Mucho menos claro es el efecto que las nuevas modalidades contractuales vayan a tener en paliar la temporalidad. Porque no se trata de propiciar cambios semánticos, ni transformaciones formales en las modalidades de contratación, sino de promover las condiciones económicas y regulatorias en las que la temporalidad se vaya reconduciendo hacia fórmulas de mayor estabilidad y se actúe, de verdad, sobre la dualidad del mercado laboral español a todas luces excesiva, un fenómeno al que no es ajeno ni mucho menos el desinterés sindical por aquellos trabajadores alejados de la representación de las grandes centrales.

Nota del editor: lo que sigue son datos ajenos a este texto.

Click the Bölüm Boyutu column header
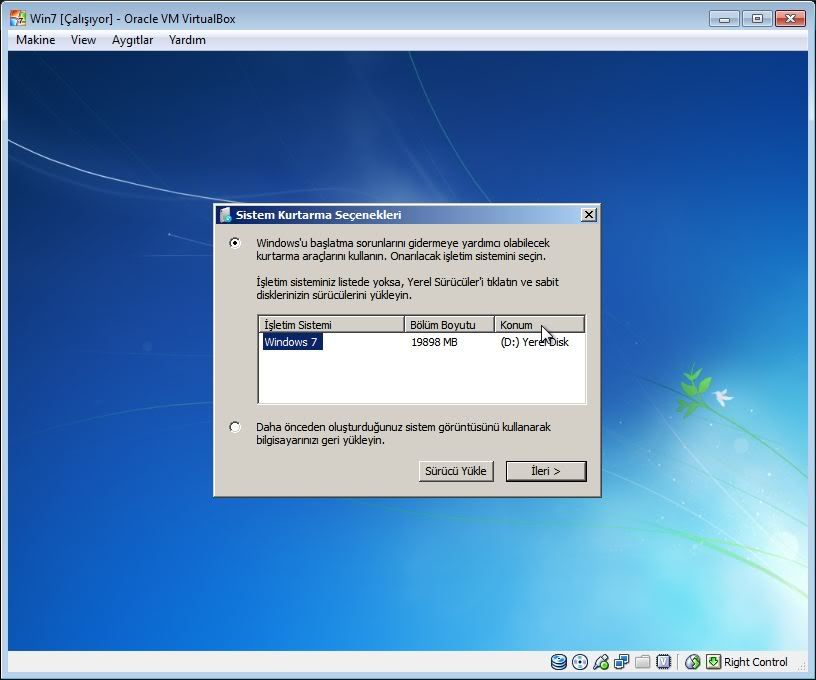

Por mucho que el Gobierno insista en su habitual retórica adanista, la nueva regulación ni es “histórica”, ni “deroga” la de 2012 vigente hasta la fecha –es más, en algunos aspectos nada menores, la consolida, como bien saben los socios de la coalición gubernamental–. Pero sí resulta notoriamente insuficiente y carente de virtualidad dinamizadora del mercado laboral español. Enredado en su propia demagogia con la que el Gobierno no podía presentarse en Bruselas, este ha convertido la negociación en una escenificación más bien mediocre de una reforma inconsistente de la que lo mejor que puede decirse –y en estas circunstancias no es poco– es que no tendrá los efectos letales del impulso populista con que el PSOE y su socio de coalición, Unidas Podemos, arrancaron la legislatura.
No puede extrañar, por tanto, que el Partido Popular haya decidido dejar que el Gobierno arregle sus cuentas con ERC, Bildu y PNV, y les convenza si puede; y, por otra parte, que quiera mantener vigente su propuesta política de una reforma de mayor alcance construida a partir de la de 2012, sin comprometerse con la recién aprobada.